2014-12-31 Thread Arend van Spriel

On 12/31/14 22:57, Linus Torvalds wrote:

On Wed, Dec 31, 2014 at 1:44 PM, Theodore Ts'o  wrote:


Yeah, the confusing part is that "ip" tends to use "verb object"
scheme, which is consistent with the Cisco IOS command set it was
trying to emulate.


Side note: does anybody think that was really a good idea to begin
with? I mean, Cisco iOS is just _s_ universally loved, right?


I think I sense a bit cynical (under)tone here ;-)


And yeah, I refuse to use "ip link" or other insane commands. Let's
face it, "ifconfig" and "route" are perfectly fine commands, and a
whole lot less confusing than "ip" with random crap after it.  I'm
really not seeing why that "ip" command was seen as an improvement.

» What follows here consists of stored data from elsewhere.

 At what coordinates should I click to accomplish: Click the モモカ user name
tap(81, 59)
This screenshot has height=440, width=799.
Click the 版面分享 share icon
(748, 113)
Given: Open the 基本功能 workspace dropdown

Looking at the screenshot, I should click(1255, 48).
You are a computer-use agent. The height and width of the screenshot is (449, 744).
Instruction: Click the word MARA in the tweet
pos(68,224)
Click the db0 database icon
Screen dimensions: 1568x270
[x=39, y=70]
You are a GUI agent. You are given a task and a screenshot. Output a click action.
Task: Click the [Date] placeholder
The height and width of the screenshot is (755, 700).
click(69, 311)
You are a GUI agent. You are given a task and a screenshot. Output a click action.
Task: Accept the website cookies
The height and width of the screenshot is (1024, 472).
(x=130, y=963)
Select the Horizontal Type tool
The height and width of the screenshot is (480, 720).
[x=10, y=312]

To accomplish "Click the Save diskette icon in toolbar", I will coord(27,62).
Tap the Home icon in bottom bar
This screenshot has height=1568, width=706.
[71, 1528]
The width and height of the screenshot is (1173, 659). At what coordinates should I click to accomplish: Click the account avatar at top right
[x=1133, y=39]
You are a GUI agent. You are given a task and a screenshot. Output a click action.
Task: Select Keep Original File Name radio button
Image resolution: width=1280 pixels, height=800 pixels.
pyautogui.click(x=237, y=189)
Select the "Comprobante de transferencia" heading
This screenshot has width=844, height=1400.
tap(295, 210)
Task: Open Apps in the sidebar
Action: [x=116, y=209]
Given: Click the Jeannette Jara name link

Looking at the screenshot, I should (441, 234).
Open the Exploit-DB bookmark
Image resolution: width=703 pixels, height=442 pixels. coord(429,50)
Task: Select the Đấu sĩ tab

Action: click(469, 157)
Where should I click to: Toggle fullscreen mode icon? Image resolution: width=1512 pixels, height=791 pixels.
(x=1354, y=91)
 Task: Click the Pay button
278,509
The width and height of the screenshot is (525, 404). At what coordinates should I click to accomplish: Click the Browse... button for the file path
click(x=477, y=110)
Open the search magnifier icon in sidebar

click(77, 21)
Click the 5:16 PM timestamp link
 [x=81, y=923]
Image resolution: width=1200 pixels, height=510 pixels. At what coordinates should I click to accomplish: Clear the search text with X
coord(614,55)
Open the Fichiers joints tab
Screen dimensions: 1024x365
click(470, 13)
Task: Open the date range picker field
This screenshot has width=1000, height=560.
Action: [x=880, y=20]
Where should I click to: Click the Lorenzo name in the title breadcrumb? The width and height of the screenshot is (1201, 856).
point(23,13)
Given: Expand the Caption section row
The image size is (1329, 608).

So does "ip" provide the same functionality as "ifconfig" and "route" or 
does the package have more to offer.


The "iw" tool provides much more subcommands to perform different 
wireless tasks that are not provided by "iwconfig" and friends. So 
functionally "iw" provides a superset. Just have to get equivalent 
output format to mimic "iwconfig" as Ted suggested.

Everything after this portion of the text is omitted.